You gotta admit that the first picture, bottom or not, is saying "i want something up my bootie." :-) I think it's the position, not what you look like.
Posted by: Tony (LT) | January 2007 at 10:41 AM
Wait, you're gay? ;-) Love both of the pics!
Posted by: Donnie v2.0 | January 2007 at 10:48 PM
Oh, and if it were THURSDAY, lol...they'd be labeled HNT. Don't you worry, I've got my HTN lined up!
Posted by: Ethan | January 2007 at 04:39 PM
I can definitely say I'm not in the least bit homophobic. But, my reaction may stem from the fact that after I first came 'out', I was labeled a bottom, right off the top! (pun semi-intended). So, I felt like I had to live my life as a bottom. Then, with my second boyfriend - who was all bottom, I'd taken the reverse role. Since that time, I've been versatile - some boys wanting me for one thing, other's for my 'other thing'. ;)

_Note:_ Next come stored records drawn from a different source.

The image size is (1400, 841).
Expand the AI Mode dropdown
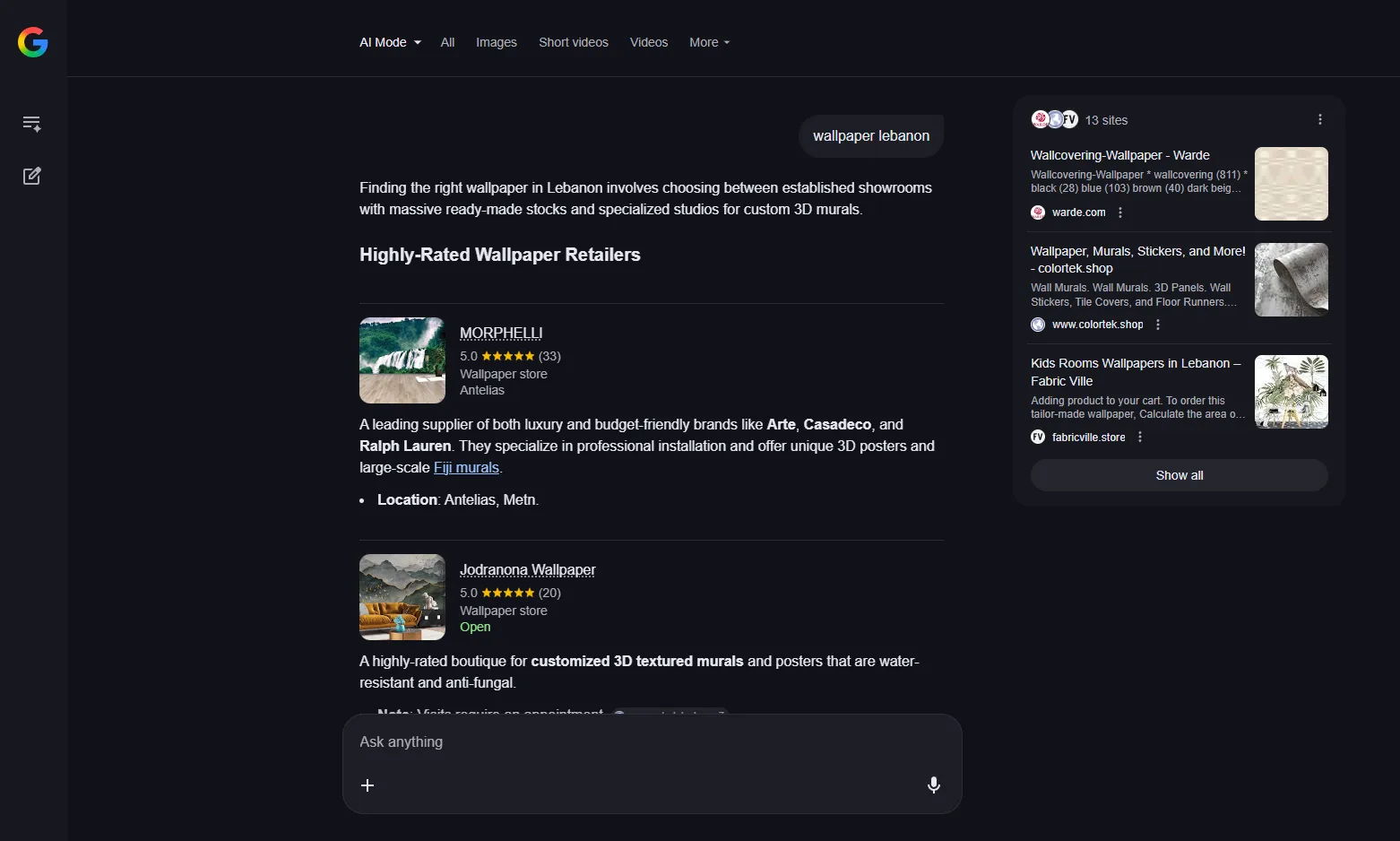pyautogui.click(x=390, y=42)
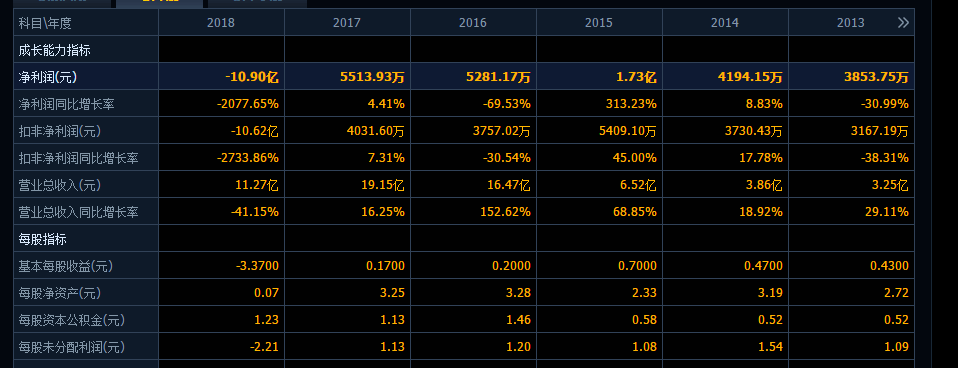The width and height of the screenshot is (958, 368).
Task: Select the 营业总收入(元) row label
Action: [60, 185]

It's only recently, however, that I've come 'out' emotionally...discovering that who I am is fluid and changing, just the way I am in bed. Before now, and through most of gay life, I've always felt the need to fulfill someone else's ideal of what they wanted me to be. But, I'll save my feelings on this for another post.
Suffice it to say, I'm not much for sexual labeling. I'm ambisextrous...a sexual chameleon of sorts, where the 'what's' and 'how's' are determined by who I'm with and what WE want, at the time.
So, Jake...choose one of the pics and let me know. ;)
Posted by: Ethan | January 2007 at 01:16 PM
And....where's your fuckin' hnt post?
These dont count...They're not titled HNT... :-P so there....
*lick*
Posted by: Jake | January 2007 at 12:33 PM
YOU SEXY FUCKIN' VERSATILE STUD.... I'LL BE YOUR BITCH...IF YOU BE MINE....
Posted by: Jake | January 2007 at 12:31 PM
Your reaction is quite understandible. No one likes to be stereotyped, or to have assumptions made about him on scant evidence. BUT would you have reacted the same way if the correspondent had, after looking at your more "butch" photo had said: "Oh, you hot, sexy bastard. How I yearn to feel your hot cock in my hungry bitch's hole."
What I'm suggesting is that you reaction might just betray a tinge of gay homophobia. It's fine to have people assume that you're a top, even if they're wrong. What riles is to have people assume you're a bottom, even if they're right.
Posted by: Bruce | January 2007 at 10:21 AM
In the eyes of a top, everyone is a bottom. Perhaps he was top. So maybe, wishful thinking on his part.